WORK INSTRUCTIONS:
1 > In the Big-O forum thread, what formula does the poster give for an arithmetic series?
2 > Write the next part of the Big-O forum thread, picking up right after its final sentence.

SELECTED TEXT:
## START

As this problem is academic in nature, you should show us your attempted solutions, and we can comment on them.
0

Author Comment

Ok no problem these are practice problems from last years test , its not like i want someone to do my homework,but I appreciate where you're coming from

This is my understanding for first problem, i went through this with tutor was really looking for another way of fully realising it

n+n = O(n )
n+m = O(n )
n*m = O(n^2)

For 2nd problem i put n through a serious of values from 1 through 4,

The first two loops are actions that introduce new variables. The third loop is a logical check and adds no variable

When putting values for n from 1 to 4, there is an arithimetic series developing

The formula for arithmetic series is: n(n+1)/2

i.e. (n^2 + n) / 2

For a big oh, calculation, we reduce an equation down to its largest increasing component i.e. n^2.

=> O(n^2) ANSWER

I was really looking for an alternative way to understand so I can approach any big oh question with confidence, If i get that i will award full marks , as i said these are practice questions for this week and our lecturer can be very creative, examples with walkthroughs would be great

0

LVL 4

Accepted Solution

QCD earned 500 total points
Let's start by going over what the purpose of Big-O notation is, because I've seen entirely too many computer science classes where they explain the mechanics of it without really explaining why this is a useful tool.

## END

EXTRACTED RECORDS:
## START

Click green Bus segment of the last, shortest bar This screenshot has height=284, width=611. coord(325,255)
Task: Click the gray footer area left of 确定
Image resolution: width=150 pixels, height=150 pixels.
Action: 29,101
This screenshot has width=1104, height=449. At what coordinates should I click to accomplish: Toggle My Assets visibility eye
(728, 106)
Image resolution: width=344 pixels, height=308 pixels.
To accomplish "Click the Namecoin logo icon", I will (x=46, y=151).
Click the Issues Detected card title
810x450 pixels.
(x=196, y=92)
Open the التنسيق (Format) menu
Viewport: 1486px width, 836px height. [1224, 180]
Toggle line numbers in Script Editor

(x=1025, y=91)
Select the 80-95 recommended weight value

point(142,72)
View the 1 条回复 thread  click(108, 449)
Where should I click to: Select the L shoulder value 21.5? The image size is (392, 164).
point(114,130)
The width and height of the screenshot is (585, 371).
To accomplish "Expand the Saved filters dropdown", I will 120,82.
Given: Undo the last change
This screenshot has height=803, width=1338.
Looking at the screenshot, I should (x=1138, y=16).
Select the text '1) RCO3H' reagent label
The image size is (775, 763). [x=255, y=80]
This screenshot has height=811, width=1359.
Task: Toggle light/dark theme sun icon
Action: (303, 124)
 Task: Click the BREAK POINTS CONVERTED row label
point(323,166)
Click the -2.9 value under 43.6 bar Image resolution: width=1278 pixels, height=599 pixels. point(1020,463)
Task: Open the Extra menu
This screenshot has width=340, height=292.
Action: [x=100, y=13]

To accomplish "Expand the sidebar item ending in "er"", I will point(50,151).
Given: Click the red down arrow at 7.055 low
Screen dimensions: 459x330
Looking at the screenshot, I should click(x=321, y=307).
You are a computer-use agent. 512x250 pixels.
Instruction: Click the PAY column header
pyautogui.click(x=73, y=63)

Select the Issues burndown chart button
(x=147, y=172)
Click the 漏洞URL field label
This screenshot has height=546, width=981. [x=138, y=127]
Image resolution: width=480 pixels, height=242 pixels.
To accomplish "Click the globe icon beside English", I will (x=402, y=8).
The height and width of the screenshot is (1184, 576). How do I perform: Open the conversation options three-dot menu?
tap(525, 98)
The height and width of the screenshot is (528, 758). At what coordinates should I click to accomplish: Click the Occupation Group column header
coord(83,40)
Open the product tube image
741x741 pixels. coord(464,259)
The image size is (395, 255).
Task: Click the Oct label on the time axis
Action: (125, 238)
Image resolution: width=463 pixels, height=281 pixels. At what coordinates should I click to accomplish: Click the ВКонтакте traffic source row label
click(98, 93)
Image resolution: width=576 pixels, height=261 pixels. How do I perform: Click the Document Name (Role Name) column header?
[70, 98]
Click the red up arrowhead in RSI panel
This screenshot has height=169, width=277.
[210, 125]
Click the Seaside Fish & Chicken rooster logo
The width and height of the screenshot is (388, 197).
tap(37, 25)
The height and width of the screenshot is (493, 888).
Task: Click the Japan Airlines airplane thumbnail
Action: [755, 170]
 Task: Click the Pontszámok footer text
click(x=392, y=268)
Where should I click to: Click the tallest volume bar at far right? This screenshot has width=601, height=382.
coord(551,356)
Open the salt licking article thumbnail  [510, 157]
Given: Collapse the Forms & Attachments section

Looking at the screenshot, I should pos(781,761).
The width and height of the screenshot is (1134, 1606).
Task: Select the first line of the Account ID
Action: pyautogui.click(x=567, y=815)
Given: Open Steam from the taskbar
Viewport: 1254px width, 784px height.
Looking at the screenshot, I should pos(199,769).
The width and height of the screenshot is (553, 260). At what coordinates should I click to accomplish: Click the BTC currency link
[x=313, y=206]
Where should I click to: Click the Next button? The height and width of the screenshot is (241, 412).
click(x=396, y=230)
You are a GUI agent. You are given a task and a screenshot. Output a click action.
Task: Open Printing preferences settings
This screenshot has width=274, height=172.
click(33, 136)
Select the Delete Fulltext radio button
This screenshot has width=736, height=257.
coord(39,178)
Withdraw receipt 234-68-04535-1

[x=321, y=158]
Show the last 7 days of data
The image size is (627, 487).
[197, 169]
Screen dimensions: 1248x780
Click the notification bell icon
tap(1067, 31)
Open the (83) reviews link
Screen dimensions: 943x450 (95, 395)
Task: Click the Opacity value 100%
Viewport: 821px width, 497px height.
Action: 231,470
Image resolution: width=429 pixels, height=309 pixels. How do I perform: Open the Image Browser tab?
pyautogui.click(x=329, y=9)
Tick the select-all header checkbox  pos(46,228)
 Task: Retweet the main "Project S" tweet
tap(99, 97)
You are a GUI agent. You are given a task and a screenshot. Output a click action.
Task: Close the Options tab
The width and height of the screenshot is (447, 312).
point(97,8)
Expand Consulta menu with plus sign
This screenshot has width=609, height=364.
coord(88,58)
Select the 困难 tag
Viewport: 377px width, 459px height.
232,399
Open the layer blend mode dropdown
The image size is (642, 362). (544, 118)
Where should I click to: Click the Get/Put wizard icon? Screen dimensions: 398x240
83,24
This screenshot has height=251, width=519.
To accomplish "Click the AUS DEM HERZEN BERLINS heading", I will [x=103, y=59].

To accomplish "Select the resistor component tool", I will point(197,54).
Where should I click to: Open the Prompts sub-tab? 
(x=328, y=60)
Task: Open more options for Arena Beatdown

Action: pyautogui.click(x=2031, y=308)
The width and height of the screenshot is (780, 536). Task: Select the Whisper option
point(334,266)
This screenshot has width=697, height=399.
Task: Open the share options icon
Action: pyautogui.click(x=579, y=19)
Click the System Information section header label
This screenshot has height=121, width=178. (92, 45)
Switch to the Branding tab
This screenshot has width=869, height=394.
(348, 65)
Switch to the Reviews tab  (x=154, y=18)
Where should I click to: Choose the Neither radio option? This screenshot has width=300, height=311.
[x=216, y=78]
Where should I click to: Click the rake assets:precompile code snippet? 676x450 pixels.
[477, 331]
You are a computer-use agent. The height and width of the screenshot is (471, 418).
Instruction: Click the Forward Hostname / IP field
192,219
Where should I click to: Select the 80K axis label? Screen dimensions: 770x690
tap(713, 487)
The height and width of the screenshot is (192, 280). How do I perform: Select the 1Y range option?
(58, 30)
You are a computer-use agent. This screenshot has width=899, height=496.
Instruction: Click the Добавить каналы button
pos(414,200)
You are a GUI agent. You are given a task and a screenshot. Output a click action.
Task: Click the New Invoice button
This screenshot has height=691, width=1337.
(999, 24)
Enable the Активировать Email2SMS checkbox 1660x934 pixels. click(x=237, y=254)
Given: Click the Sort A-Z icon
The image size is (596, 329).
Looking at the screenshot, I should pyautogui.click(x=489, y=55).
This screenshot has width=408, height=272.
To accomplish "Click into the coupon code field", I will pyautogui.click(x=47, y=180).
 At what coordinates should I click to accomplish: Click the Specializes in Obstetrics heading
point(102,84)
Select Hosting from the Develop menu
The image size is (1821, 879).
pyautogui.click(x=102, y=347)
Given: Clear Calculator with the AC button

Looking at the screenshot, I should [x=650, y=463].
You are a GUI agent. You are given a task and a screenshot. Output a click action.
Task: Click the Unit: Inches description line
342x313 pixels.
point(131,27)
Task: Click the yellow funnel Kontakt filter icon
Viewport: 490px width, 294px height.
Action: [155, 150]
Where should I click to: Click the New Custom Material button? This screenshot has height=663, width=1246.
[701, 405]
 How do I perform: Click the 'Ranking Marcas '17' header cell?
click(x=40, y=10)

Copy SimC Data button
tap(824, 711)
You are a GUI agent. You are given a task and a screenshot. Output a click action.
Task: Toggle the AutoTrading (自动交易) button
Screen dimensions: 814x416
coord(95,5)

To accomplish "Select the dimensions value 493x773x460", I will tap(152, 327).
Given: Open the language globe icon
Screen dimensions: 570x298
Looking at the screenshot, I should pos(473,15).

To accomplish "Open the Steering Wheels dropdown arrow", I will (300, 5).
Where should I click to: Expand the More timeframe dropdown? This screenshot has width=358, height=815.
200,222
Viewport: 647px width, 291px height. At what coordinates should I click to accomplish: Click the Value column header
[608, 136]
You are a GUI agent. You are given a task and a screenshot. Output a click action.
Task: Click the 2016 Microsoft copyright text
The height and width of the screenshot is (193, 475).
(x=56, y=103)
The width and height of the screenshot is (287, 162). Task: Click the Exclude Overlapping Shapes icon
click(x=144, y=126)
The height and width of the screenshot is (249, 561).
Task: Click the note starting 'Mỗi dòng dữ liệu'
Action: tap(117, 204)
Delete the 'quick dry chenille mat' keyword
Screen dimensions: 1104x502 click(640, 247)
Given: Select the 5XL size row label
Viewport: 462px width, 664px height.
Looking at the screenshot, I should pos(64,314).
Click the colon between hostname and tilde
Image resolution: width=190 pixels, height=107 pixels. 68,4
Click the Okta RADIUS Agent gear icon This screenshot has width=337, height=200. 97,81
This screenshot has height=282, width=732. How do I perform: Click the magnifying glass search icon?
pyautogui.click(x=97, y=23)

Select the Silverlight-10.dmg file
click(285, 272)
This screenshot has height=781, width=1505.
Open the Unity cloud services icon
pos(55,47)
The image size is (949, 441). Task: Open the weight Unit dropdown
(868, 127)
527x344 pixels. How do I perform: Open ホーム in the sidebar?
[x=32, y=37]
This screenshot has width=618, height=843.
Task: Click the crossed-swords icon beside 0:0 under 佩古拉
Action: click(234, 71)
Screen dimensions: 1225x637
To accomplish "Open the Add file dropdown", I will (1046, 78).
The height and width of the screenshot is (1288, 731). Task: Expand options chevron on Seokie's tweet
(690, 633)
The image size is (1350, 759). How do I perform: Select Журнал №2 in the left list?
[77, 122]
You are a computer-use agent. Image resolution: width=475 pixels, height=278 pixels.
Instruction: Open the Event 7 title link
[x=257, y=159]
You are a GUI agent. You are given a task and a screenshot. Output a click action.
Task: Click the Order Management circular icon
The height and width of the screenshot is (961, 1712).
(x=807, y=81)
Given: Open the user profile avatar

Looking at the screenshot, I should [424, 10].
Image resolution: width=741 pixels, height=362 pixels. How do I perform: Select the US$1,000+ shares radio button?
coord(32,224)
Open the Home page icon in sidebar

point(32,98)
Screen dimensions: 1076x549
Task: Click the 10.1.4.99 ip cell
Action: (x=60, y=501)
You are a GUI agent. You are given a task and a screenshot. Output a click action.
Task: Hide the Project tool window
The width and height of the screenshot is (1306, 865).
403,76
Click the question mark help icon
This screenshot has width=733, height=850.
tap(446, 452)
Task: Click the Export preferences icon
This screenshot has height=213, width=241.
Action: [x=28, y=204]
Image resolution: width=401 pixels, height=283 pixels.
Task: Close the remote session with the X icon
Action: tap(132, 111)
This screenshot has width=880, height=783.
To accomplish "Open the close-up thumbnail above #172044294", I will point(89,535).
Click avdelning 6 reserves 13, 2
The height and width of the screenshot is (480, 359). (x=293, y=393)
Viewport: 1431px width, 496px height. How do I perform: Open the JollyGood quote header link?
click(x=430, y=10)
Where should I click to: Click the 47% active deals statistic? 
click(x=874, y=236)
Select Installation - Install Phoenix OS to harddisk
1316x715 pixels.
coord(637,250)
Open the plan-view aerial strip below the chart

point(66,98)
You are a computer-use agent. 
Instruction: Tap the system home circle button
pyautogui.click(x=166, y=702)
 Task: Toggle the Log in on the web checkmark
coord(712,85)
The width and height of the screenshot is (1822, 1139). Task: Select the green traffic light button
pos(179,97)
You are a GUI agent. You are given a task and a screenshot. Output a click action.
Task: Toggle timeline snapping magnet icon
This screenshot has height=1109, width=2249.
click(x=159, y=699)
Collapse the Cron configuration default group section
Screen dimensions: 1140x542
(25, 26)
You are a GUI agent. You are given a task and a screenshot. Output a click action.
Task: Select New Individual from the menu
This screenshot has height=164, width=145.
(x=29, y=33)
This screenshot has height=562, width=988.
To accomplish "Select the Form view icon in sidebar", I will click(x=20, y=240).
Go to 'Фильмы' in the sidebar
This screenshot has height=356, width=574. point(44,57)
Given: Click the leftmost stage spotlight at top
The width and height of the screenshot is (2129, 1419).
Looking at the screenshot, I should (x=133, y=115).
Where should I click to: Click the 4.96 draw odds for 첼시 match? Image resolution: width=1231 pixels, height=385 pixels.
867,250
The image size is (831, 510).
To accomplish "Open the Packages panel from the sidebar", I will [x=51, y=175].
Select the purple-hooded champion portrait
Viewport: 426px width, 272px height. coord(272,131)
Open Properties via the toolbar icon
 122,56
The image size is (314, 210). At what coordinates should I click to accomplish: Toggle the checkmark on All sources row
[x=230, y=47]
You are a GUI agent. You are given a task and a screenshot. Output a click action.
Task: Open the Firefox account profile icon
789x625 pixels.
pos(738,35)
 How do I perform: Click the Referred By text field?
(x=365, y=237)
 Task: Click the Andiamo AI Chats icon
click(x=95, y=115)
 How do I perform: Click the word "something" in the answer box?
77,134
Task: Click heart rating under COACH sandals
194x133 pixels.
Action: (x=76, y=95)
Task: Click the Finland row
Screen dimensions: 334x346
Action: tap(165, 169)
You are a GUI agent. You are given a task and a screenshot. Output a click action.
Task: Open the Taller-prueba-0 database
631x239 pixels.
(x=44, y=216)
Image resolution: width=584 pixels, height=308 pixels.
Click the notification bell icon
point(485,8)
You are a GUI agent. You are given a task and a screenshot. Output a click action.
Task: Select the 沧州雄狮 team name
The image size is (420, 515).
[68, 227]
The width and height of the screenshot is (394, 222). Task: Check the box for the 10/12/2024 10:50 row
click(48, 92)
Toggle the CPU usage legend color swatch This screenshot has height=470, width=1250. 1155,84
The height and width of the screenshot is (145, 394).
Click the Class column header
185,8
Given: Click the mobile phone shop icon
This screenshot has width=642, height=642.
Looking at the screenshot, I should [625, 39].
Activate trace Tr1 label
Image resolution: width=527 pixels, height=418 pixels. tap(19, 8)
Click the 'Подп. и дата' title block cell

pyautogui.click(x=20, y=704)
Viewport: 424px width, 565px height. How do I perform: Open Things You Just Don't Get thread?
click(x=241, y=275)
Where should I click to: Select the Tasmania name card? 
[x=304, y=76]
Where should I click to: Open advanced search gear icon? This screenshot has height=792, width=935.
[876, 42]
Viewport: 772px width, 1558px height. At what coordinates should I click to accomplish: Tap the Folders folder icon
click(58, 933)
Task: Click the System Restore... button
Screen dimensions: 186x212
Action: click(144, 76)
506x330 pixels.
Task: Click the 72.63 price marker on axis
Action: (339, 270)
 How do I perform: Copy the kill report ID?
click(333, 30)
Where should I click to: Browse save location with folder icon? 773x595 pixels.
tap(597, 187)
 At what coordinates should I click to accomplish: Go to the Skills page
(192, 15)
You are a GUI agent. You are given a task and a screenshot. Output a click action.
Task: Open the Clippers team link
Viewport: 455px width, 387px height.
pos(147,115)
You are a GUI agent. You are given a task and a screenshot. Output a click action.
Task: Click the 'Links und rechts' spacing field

## END

ANSWERS TO EACH TASK:
1 > n(n+1)/2, i.e. (n^2 + n) / 2

2 >
The purpose of Big-O notation (and analysis) is to answer the question: When n gets big, how do my resource requirements grow?

The resource here can be time, it could be space (memory), or something else entirely if you want.  Usually, we talk about time and space.

Let me emphasize the focus on the growth of your resource requirements when n gets big, because this is why in this type of analysis, we freely ignore certain things, but not other things (which can be a source of confusion).  When we are looking at big values of n, only the most significant growth terms become relevant.  For example, if you are looking at n^2 + n, and n is something like a billion, the n^2 term far far outweighs any contribution from the n term.  So Big-O notation does not make any distinction between n^2 + n, and n^2.  Additionally, we are concerned with growth as n gets larger and larger, so things like constant factors also become irrelevant.  We can always gain a factor of 2 speed-up in our program by using a computer that is twice as fast.  If we are concerned about how much more time the algorithm might take between increasing values of n, then our analysis can ignore these constants.  So Big-O notation does not make any distinction between, say, 2*n^2 and n^2.

These two guidelines are the basis of most of your "reduction" rules.
0

LVL 32

Expert Comment

For ii and iii, what assumptions are you making about m?
n+m = O(n )
n*m = O(n^2)
Are these the complete and unqualified answers given in last year's tests?

For 2nd problem, what if you start with n = 100, and then consider doubling to n = 200.

>> The third loop is a logical check and adds no variable
Does this means that you can discard the third loop because there is no increase in the operations associated with this loop?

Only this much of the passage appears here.